The Amazon deal began when four people, two from an unnamed “big user” - who did not give their full names - and two officials from Seefried Industrial Properties, a site-selection and development firm, walked into Charney’s office on Dec. 11.

They wanted to know about the 320 acres of undeveloped land under his company’s control on the southeast quadrant of U.S. 169 and 46th Street North.

And they made it clear that the facility would have to be up and operating by August 2019, in time for that year’s holiday shopping season.

“We led with, ’This site is teed up, ready to go. Sanitary sewer on site, roadways on the site, sufficient water on the site, sufficient utilities on the site. We’re ready to go,’” Charney recalled.

He and his colleague Brian Beam also told their guests about U.S. 75 and U.S. 169, which provide easy access to Dallas and Kansas City, and the east/west access available on Interstate 44. They told them about recent improvements to the interchange at U.S. 169 and 46th Street North and the property’s proximity to Tulsa International Airport and the Tulsa Port of Catoosa.

“I think this is worthy of note,” said Charney. “The city of Tulsa invested about 12 years ago in bringing a sewer line (east) under (U.S. 169) to help, potentially, stimulate industrial development on the east side.”

That public investment, and others, paid off in private development. Six companies, including QuikTrip, Alro Steel and Southeastern Freight Lines, have built facilities at the adjacent Greenhill Distribution Center.

Amazon’s four-story, roughly 2 million-square-foot fulfillment center will be directly east of the QuikTrip structure.

“It started the party,” Charney said of the public infrastructure investments. “There was enough blank canvas to the east of it (U.S. 169) to land the really big fish.”

Charney’s pitch that December morning had another important element, one he spent an equal amount of time highlighting. The unnamed user, he had sensed, was looking for an embrace from the community - not a stiff arm. So for the next hour he explained how Tulsa was in the midst of a renaissance and worthy of being home to the project.

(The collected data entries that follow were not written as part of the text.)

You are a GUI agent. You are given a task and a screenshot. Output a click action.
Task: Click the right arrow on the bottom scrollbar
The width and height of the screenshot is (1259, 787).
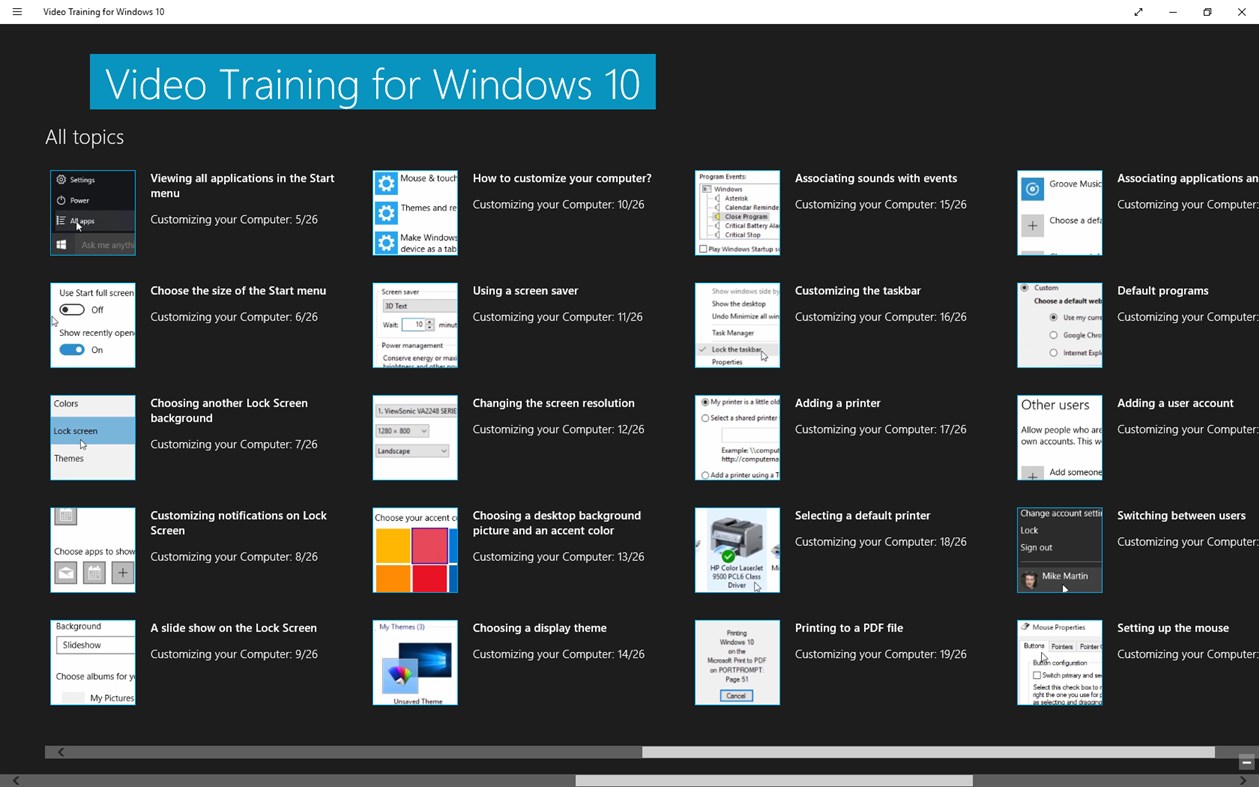pos(1243,779)
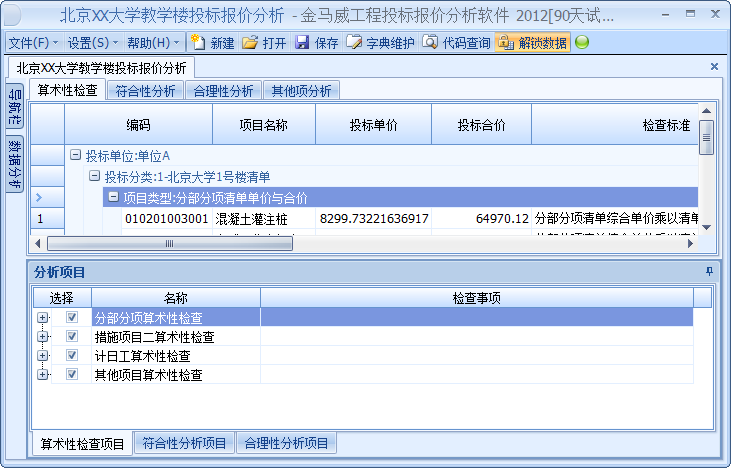Pin the 分析项目 panel with pushpin icon
This screenshot has width=731, height=468.
710,271
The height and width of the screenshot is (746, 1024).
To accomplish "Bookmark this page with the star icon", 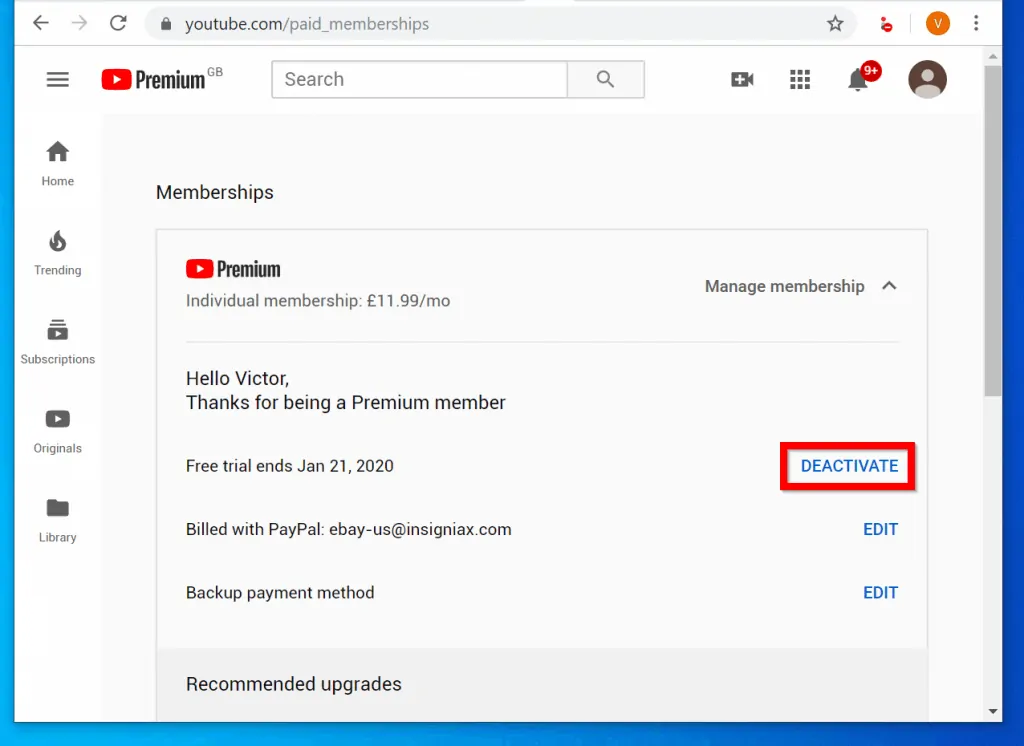I will (835, 23).
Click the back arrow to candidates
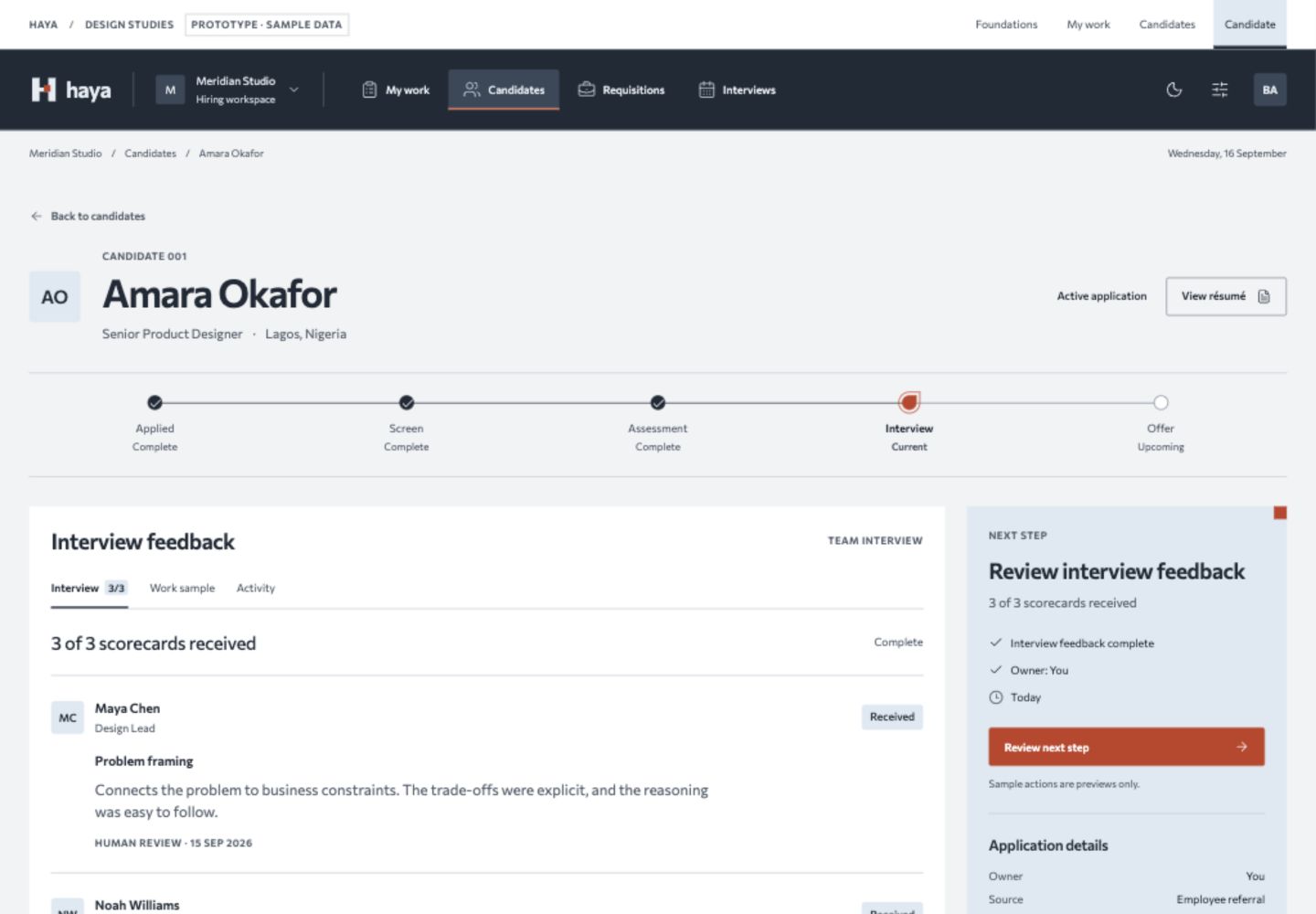 [x=37, y=216]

“I said that we have a progressive attitude, that we are a unique city and that our community foundation is way larger than a city our size should be because of the great philanthropy,” Charney said. “And that we are a progressive dot . in this rather red state, and that we think that they would feel welcomed here and that our recent city administration has people on board who look like the community.”

The meeting ended with no commitments, Charney said, but enough of a good feeling that he immediately phoned Tulsa Mayor G.T. Bynum and then-Chief of Economic Development Kathy Taylor to make them aware of the meeting.

On Jan. 17, representatives from Seefried met with the city’s economic development and development services staffs. Within a month, city officials knew that Amazon was the company with which they were dealing, and the work has not stopped since.

“Our focus really has been heavily on the building permit approval process and then the infrastructure approval process,” said Kian Kamas, who succeeded Taylor as chief of economic development in February.

Amazon received incentives to come to Tulsa, including the promise of more infrastructure improvements. But Kamas believes that incentives get a city only so far when it comes to landing a big employer like Amazon.

“You can give all the incentives you want to a company, but if you are a year late in delivering their building, there is no point,” she said.

Charney said two other factors played a key role in Amazon’s decision to build a new prototype of its fulfillment centers in Tulsa: a solid workforce and access to technical training, Tulsa World reported.

“They said that the work ethic they gathered to be in existence between here and the Kansas line - the community with hard-working folks who would provide a solid employment base - was wider and deeper than they might have thought it to be,” Charney said. “That, coupled with great industrial training that they uncovered at Tulsa Tech, was another factor in the decision to locate here.”

Back at the Amazon site, Charney couldn’t help but point out the manhole cover protruding from the ground - proof, he noted again, of the city’s wise investment in the area - and he praised the multiple entities, public and private, that help make Tulsa a place Amazon wants to be.

“I hope this becomes the new norm for our city under the leadership of Mayor (G.T.) Bynum,” Charney said. “I think this provided a first go at this expedited effort.”